Britsh oil major BP has said it has further confirmed the world-class scale of the gas resource offshore Mauritania and Senegal that could lead to new offshore developments.
The company said that three appraisal wells drilled this year, GTA-1, Yakaar-2, and Orca-1, had targeted a total of nine hydrocarbon-bearing zones, and encountered gas in high quality reservoirs in all nine zones.
In total, the wells encountered 160 meters of net pay, growing confidence in the significant gas resources in the region, BP said, adding that the drilling campaign was delivered 40 days ahead of schedule and $30 million under budget.
Most recently, in November, Orca-1 well in Block C8 offshore Mauritania successfully encountered all five of the gas sands originally targeted. The well was then further deepened to reach an additional target, which also encountered gas.
Howard Leach, BP’s head of exploration, said: “This is an exciting result as it proves that our seismic data is identifying hydrocarbon reservoirs deeper than we had previously thought. We have identified a large prospective area with considerable resource potential in Southern Mauritania.
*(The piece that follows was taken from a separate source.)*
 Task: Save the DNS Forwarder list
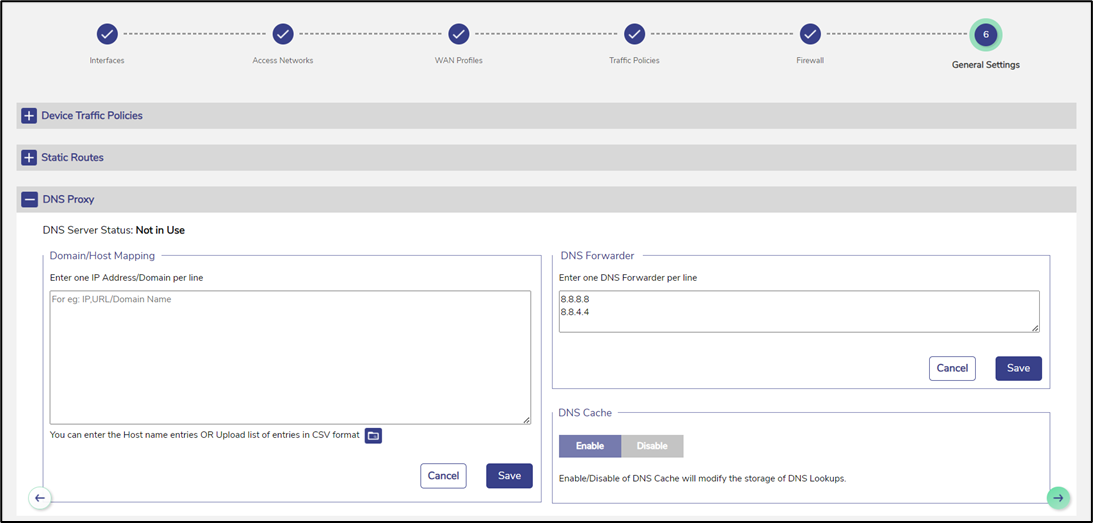[1018, 368]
We will now conduct further appraisal drilling to help inform future development decisions.”
BP sanctioned the Greater Tortue Ahmeyim Phase 1 off Mauritania/Senegal in December 2018. BP said that the successful results of Yakaar-2 and Orca-1 wells could underpin future developments, including a possible new development in Yakaar-Teranga in Senegal and in the Bir Allah/Orca area in Southern Mauritania.
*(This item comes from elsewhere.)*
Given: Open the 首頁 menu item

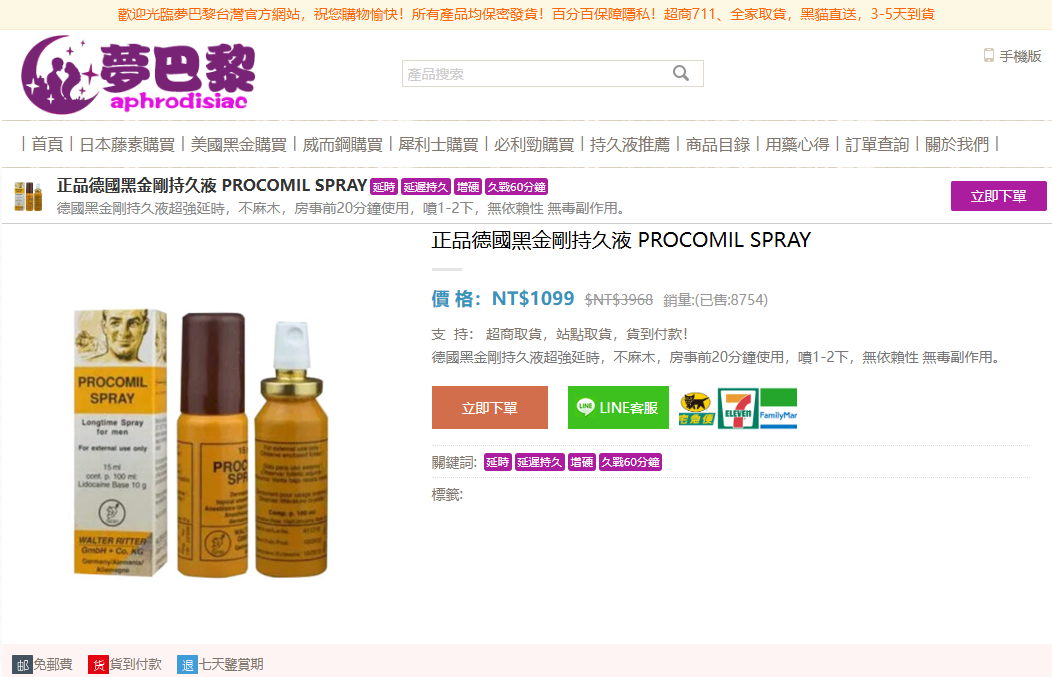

“The timings of both potential future developments will depend on the level of appraisal required, supporting commercial development plans and integrated gas master plans in the host nations,” BP said.
BP’s partners in Block C8 in Mauritania are Kosmos Energy and SMHPM (Société Mauritanienne Des Hydrocarbures et de Patrimoine Minier). BP’s partners in the Cayar Profond block (which includes Yakaar-2) in Senegal are Kosmos Energy and Petrosen. BP’s partners in the Greater Tortue Ahmeyim unit are Kosmos Energy, SMHPM and Petrosen.
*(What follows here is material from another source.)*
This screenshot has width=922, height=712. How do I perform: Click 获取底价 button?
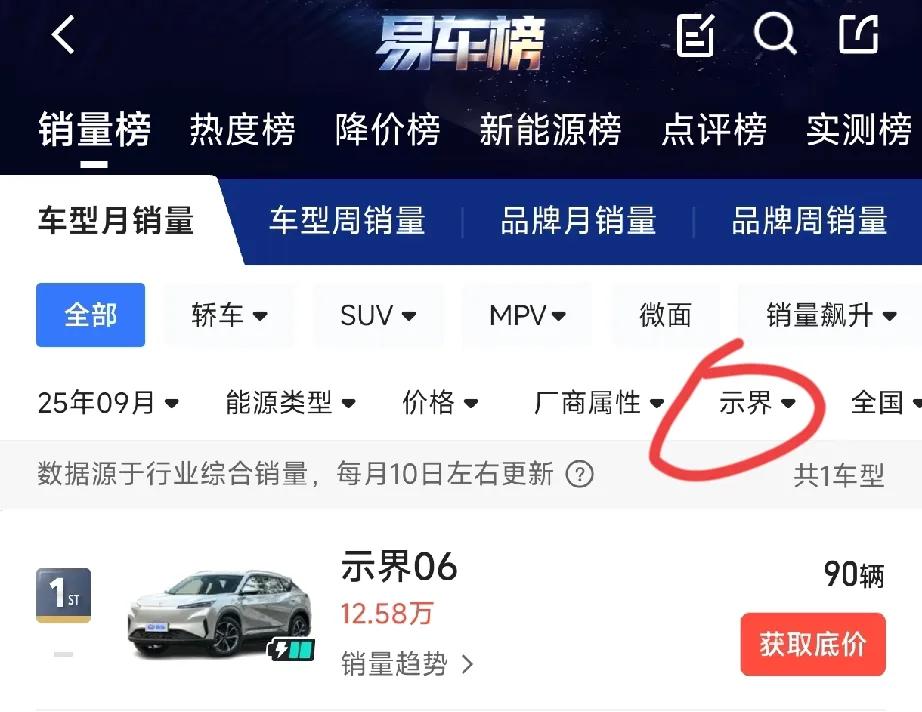coord(813,644)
To remind, back in October when the Orca-1 discovery was announced, Liam Kelleher, from Wood Mackenzie’s gas and LNG team, said that the resource discovered in the region would able to compete with US LNG in Europe as the target market.
He said: “We think the discoveries in Mauritania and Senegal will see the region become a major LNG hub in the long term, with a combined output of greater than 30 million tonnes per annum by the mid-2030s, pushing the region into the top 10 producers worldwide. Orca-1 simply adds to this potential.”
“The region will have to compete for buyers in the competitive global LNG market, in which the US is set to become the biggest supplier in the world by 2024. Yet its lower-cost conventional resource can make it more competitive.
“The delivered cost of LNG into Europe from Mauritania and Senegal has a breakeven of less than $6.2 per million British thermal units (mmbtu), while US LNG has a breakeven closer to $7/mmbtu.”